EdSurge
- Website type: Trade website
- Available in: English
- Founded: February 2011; 15 years ago
- Headquarters: Burlingame, California
- Founders: Elizabeth Corcoran, Nick Punt
- Industry: Educational technology
- Parent: International Society for Technology in Education
- Website: edsurge.com

= EdSurge =

Educational technology company

EdSurge is an education journalism website owned by the International Society for Technology in Education. The site publishes newsletters and operates databases related to education.

==History==
EdSurge was founded in 2011 by Elizabeth Corcoran, a former executive editor of Forbes, and Nick Punt, a former product vice president at Inigral.

As of December 2015, the company had raised $5.6 million in funding.
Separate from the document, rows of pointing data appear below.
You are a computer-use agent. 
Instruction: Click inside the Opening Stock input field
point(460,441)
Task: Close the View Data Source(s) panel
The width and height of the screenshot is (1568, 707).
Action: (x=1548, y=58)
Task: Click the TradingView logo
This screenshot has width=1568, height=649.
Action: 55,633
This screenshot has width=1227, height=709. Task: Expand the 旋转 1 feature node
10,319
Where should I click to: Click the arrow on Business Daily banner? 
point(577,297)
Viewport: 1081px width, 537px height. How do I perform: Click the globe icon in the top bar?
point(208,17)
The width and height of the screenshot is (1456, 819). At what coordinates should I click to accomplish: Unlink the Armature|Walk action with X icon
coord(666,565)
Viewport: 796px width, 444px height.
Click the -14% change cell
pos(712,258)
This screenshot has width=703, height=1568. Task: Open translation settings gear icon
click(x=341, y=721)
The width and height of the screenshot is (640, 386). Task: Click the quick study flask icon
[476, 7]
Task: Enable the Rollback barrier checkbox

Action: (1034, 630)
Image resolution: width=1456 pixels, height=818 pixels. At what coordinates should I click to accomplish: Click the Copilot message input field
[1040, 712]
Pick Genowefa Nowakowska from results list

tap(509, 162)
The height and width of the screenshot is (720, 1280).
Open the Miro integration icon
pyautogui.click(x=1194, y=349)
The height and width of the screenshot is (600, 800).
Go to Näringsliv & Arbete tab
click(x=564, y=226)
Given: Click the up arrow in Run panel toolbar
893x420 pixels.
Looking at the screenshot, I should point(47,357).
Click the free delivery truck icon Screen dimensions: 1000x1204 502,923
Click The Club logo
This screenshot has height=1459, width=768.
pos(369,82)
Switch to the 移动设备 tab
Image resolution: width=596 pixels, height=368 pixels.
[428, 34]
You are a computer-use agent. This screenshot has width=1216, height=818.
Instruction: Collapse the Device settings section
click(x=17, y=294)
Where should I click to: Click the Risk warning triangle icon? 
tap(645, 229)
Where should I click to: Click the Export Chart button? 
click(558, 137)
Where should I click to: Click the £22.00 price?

EdSurge's managing editor, Tony Wan, was named in 2014 to Forbes "30 Under 30" list, and its senior editor, Mary Jo Madda, was named to the 2016 Forbes list.

In May 2018, EdSurge was identified by the Brookings Institution as one of the world's 16 leading "innovation spotters" in education.

In November 2019, the International Society for Technology in Education, a non-profit organization focused on education and technology, acquired EdSurge for an undisclosed amount. The acquisition made EdSurge into a nonprofit.